DIRECTIONS FOR THIS TASK:
Return exactly the lines of the entries, from the one with "Where should I click to: Select the" to the last.

STORED DATA:
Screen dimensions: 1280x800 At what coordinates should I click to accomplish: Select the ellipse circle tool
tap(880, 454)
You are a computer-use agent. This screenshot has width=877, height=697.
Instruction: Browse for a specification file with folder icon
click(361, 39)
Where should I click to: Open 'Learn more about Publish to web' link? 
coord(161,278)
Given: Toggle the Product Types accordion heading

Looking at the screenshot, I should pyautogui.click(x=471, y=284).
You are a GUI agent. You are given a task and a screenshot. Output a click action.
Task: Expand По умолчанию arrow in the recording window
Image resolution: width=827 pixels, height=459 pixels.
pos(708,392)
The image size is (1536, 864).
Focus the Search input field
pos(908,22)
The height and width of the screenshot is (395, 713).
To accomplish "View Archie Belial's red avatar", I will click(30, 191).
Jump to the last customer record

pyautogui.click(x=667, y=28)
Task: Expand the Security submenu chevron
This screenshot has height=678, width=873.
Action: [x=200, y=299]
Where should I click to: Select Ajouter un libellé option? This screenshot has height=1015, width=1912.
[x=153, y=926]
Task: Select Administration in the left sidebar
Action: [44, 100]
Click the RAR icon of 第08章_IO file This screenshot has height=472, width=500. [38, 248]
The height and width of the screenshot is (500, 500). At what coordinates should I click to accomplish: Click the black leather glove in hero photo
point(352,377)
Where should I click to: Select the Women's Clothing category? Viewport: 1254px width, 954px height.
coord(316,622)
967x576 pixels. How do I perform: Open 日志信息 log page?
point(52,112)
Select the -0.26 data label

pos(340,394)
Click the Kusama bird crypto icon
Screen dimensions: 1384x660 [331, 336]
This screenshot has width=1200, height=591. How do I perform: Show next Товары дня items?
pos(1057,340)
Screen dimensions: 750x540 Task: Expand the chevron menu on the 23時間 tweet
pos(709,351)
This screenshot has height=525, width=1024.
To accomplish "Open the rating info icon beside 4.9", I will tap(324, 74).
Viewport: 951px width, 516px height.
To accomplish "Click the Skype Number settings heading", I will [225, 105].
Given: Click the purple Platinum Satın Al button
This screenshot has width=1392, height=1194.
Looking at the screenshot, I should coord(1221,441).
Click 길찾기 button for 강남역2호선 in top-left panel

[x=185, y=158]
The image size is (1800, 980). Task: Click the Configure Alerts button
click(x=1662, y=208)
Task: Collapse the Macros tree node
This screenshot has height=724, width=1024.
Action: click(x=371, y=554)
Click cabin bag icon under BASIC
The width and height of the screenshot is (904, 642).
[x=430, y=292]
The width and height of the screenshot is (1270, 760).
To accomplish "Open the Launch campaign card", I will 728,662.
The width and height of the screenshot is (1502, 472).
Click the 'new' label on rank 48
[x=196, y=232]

SOLUTION TO THIS TASK:
Where should I click to: Select the Women's Clothing category? Viewport: 1254px width, 954px height.
coord(316,622)
967x576 pixels. How do I perform: Open 日志信息 log page?
point(52,112)
Select the -0.26 data label

pos(340,394)
Click the Kusama bird crypto icon
Screen dimensions: 1384x660 [331, 336]
This screenshot has width=1200, height=591. How do I perform: Show next Товары дня items?
pos(1057,340)
Screen dimensions: 750x540 Task: Expand the chevron menu on the 23時間 tweet
pos(709,351)
This screenshot has height=525, width=1024.
To accomplish "Open the rating info icon beside 4.9", I will tap(324, 74).
Viewport: 951px width, 516px height.
To accomplish "Click the Skype Number settings heading", I will [225, 105].
Given: Click the purple Platinum Satın Al button
This screenshot has width=1392, height=1194.
Looking at the screenshot, I should coord(1221,441).
Click 길찾기 button for 강남역2호선 in top-left panel

[x=185, y=158]
The image size is (1800, 980). Task: Click the Configure Alerts button
click(x=1662, y=208)
Task: Collapse the Macros tree node
This screenshot has height=724, width=1024.
Action: click(x=371, y=554)
Click cabin bag icon under BASIC
The width and height of the screenshot is (904, 642).
[x=430, y=292]
The width and height of the screenshot is (1270, 760).
To accomplish "Open the Launch campaign card", I will 728,662.
The width and height of the screenshot is (1502, 472).
Click the 'new' label on rank 48
[x=196, y=232]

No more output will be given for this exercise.